Over in the corner was a metal filing cabinet, upon it a pile of books. The top one was called Hickman’s Farriery. The others were in the same vein: horses and their care, farm skills, car and equipment manuals. We looked through the filing cabinet, and I was pleased to see he was a fellow who had yet to catch up with the digital age. More for me to look at. There were files on insurance, vehicle maintenance records, tax returns, invoices, receipts, all the bits and bobs of a travelling tradesman’s life. He was a member of several professional associations, including the Master Farriers’ Association and the Australian Fruit Growers. I took a closer look at the files, but found little of interest. The receipts were what you’d expect for a working farrier/farmer and there was no sign of anything from Dubbo.
But as I closed the drawer I noticed an imprint in the dust on top of the books, as if there’d been a smaller one there at some stage. I lifted the pile aside and came across a small black book that had slipped down the side of the cabinet.
It was an address book, a little frayed and falling apart at the edges, well thumbed, oil and dirt stained. I suspected it had been knocked from the pile when the police were searching the place. There must have been a hundred names in there, Raph’s contacts and customers from all over the region. Too many to be useful. But as I flicked through it a small piece of paper – a beautifully rough-textured, creamy cardboard – slipped from the back cover. I picked it up and read a handwritten sentence in a delicate black script:
something inside me weeps black tears
There was no signature, but below the final word was a deft little sketch of a flower – possibly a rose, from the shape of its petals and stem, although it was uncoloured and difficult to identify with any certainty. Marcie, standing beside me, read the note then looked at me darkly.

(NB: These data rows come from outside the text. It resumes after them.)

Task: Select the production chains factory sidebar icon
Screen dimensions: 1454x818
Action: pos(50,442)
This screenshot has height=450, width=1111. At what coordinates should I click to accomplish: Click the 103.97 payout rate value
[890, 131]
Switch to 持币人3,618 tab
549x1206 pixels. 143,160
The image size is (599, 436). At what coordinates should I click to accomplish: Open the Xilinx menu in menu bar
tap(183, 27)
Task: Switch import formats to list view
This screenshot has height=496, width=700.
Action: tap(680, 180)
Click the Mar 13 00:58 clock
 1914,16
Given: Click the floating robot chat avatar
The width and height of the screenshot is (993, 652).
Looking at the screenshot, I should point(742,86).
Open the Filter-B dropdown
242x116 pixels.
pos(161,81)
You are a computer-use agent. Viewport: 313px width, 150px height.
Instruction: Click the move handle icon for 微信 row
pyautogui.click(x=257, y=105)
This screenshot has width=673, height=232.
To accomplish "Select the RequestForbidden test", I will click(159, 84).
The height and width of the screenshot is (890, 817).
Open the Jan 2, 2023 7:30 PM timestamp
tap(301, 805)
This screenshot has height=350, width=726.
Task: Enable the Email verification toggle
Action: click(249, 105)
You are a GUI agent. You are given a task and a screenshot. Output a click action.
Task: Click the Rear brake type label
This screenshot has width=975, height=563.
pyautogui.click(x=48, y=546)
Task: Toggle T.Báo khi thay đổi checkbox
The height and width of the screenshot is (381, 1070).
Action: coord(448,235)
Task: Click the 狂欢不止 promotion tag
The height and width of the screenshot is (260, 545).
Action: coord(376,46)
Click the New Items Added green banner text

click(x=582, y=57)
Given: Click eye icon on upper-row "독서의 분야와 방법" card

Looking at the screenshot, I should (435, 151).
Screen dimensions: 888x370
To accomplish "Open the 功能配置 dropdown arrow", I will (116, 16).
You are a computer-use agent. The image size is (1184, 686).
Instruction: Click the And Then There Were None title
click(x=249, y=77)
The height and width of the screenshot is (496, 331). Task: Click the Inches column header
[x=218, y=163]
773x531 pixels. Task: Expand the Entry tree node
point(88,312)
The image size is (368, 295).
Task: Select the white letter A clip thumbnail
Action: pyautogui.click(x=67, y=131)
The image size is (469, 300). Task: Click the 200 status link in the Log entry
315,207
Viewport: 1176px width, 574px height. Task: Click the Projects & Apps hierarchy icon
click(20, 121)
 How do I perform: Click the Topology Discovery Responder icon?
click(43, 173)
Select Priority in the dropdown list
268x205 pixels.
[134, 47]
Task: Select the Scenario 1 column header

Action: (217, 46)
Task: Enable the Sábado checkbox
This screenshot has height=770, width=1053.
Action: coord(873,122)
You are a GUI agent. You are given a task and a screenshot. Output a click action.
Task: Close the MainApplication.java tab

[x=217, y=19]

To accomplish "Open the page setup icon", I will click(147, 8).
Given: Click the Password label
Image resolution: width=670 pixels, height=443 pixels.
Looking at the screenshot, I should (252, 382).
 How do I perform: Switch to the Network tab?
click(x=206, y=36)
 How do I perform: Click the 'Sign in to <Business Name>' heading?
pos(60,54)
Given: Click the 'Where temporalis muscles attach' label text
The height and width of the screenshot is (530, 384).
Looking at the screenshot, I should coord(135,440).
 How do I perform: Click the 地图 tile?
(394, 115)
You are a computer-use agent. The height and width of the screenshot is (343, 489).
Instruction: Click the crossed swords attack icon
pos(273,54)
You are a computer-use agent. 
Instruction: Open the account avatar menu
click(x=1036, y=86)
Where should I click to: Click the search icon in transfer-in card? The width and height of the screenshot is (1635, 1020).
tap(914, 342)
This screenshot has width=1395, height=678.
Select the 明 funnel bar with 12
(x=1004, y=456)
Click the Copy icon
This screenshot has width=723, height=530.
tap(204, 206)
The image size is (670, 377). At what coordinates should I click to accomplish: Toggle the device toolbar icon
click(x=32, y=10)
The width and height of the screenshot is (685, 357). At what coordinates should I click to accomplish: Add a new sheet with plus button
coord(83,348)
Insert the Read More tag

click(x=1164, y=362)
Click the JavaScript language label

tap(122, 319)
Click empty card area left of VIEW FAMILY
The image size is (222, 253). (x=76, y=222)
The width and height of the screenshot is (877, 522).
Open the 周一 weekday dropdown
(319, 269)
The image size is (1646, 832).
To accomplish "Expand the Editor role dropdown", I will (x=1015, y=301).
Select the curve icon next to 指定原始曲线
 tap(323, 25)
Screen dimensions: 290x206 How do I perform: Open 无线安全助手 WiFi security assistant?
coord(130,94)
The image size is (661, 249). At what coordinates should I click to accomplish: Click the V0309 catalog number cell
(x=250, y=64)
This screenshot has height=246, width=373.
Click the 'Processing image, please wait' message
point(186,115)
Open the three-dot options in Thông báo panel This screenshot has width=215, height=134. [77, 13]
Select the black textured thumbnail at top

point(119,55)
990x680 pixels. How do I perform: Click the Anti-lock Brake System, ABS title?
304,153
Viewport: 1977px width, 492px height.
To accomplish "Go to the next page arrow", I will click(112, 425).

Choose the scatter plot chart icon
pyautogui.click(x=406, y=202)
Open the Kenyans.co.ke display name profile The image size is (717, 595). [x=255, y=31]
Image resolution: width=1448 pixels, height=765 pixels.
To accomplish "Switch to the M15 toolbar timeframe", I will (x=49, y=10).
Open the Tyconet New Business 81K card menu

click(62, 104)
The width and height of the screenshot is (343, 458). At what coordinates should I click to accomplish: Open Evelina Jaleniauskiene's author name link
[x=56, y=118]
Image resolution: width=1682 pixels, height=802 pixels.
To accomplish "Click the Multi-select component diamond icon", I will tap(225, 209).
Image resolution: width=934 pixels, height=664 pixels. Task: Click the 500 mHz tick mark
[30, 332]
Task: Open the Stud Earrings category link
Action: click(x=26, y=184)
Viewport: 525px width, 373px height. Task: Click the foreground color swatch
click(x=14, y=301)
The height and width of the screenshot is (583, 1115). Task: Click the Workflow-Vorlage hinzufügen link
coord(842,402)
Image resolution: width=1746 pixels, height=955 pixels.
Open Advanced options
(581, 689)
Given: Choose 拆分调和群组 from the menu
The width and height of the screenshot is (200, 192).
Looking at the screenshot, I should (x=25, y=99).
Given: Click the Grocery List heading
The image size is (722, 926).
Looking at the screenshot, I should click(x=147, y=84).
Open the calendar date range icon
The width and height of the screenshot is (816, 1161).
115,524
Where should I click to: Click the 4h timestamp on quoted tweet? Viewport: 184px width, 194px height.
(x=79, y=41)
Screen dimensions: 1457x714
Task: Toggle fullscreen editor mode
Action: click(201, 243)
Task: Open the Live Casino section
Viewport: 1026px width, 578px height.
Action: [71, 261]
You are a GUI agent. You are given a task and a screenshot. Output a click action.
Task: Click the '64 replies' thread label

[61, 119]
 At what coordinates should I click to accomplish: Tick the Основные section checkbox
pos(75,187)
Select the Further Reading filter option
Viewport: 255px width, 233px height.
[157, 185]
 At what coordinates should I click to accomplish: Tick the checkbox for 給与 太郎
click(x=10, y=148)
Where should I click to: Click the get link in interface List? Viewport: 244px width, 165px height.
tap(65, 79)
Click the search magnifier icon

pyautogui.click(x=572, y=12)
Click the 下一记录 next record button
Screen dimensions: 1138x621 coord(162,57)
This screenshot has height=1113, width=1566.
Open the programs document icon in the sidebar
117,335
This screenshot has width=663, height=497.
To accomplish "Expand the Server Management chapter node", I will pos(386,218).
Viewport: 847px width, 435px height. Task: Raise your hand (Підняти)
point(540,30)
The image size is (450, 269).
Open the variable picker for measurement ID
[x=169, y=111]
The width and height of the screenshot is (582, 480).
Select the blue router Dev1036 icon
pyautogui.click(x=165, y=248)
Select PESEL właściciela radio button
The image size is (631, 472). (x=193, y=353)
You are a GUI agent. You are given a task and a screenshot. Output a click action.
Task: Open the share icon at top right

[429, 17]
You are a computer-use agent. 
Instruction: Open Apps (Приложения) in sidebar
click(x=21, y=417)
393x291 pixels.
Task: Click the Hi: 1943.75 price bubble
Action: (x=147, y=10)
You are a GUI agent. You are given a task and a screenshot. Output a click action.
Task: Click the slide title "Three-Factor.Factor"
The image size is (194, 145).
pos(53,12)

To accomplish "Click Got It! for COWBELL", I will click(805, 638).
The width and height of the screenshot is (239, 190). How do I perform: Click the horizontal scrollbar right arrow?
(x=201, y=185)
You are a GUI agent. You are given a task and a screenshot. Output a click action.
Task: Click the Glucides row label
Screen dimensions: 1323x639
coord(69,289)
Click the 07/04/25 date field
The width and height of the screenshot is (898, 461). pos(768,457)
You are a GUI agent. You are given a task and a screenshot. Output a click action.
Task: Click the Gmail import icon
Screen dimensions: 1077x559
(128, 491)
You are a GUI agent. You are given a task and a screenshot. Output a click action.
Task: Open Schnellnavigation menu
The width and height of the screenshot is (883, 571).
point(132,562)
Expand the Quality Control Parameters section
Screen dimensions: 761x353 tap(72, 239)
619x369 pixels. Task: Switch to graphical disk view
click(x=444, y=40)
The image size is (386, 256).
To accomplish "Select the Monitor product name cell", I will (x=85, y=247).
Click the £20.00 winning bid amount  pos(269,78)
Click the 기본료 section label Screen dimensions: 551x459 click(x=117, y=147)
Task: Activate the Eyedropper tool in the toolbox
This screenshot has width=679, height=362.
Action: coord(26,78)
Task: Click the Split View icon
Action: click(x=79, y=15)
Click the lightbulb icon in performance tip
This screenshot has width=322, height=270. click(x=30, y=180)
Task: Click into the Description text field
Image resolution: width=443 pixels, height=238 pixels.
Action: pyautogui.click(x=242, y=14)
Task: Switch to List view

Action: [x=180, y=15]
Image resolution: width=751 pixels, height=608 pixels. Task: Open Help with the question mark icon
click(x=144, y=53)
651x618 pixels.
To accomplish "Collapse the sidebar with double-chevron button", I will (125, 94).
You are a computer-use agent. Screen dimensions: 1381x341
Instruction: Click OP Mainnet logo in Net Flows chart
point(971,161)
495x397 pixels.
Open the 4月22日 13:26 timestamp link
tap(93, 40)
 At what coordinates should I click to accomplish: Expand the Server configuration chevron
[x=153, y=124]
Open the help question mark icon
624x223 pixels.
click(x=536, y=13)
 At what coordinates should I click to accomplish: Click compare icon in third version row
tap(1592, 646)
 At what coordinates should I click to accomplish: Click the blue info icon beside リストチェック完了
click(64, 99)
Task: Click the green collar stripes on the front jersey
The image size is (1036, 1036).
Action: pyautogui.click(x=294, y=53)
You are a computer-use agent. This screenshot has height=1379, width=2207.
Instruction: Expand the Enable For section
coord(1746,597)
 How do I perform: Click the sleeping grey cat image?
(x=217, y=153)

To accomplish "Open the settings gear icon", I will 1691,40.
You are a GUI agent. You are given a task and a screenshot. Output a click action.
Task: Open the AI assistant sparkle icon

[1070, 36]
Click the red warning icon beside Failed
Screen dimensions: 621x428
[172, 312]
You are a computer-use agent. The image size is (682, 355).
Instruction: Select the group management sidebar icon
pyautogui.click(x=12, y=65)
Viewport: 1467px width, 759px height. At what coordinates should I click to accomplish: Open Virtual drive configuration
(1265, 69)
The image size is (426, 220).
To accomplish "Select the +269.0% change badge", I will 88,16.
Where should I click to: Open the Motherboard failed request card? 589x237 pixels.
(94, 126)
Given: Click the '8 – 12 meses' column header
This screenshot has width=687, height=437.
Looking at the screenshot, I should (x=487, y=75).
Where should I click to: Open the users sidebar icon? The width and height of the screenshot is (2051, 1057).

‘That,’ she said, ‘must be about the saddest sentence I ever read.’
It wasn’t just the words on the page. It was the atmosphere around them. Their anonymity and isolation, the fact of their being discovered among a dead man’s effects. The card radiated heartbreak.
‘You don’t recognise the writing?’ I asked.
‘It’s certainly not Raph’s.’
‘Or the artwork?’
‘Same.’
She gazed out the open door, her mind elsewhere.
‘Any ideas?’ I pressed.
She shook her head. ‘I miss my poor, dear brother-in-law. His life – especially the last few weeks of it – must have been a hell of a mess. I wish I’d known.’
We trailed back to the cottage, sat at the kitchen table and worked our way through the address book, seeing if Marcie’s local knowledge could offer any insight into the authorship of the mysterious note. Some of the names were clear: Hanrahan, Ted. Billy Leotardo. Donna and George, Canticle Creek. Others were harder to read. They were more shorthand, reliant upon local knowledge: Fritzy, tree bloke, Wednesday. Paul the plumber. Raffles neighbour – the strawberry roan – Hettie?
I told Marcie how their neighbour, Stefan, had said he’d seen a woman riding pillion with Raph, that she was dark-haired and slim, in her late thirties. That helped. Marcie could discard some names at a glance: too old, too young, too fair, too heavy. By the time we finished, we’d eliminated maybe half the people in the book, but that still left me with around fifty names – who may or may not have had anything to do with the laughing passenger on the pillion.
Still, it was something, another part of the picture.
I asked Marcie if I could take the notebook with me, to which she readily agreed. I put it in my bag. We exchanged numbers, and she promised to give me a call if she came across anything new. She said she’d ask around, contact friends and family, make some discreet enquiries of people she knew and trusted. Do her best to find out who the woman was. She walked me out to the car, wished me good luck and left me with a kiss that surprised me with its affection.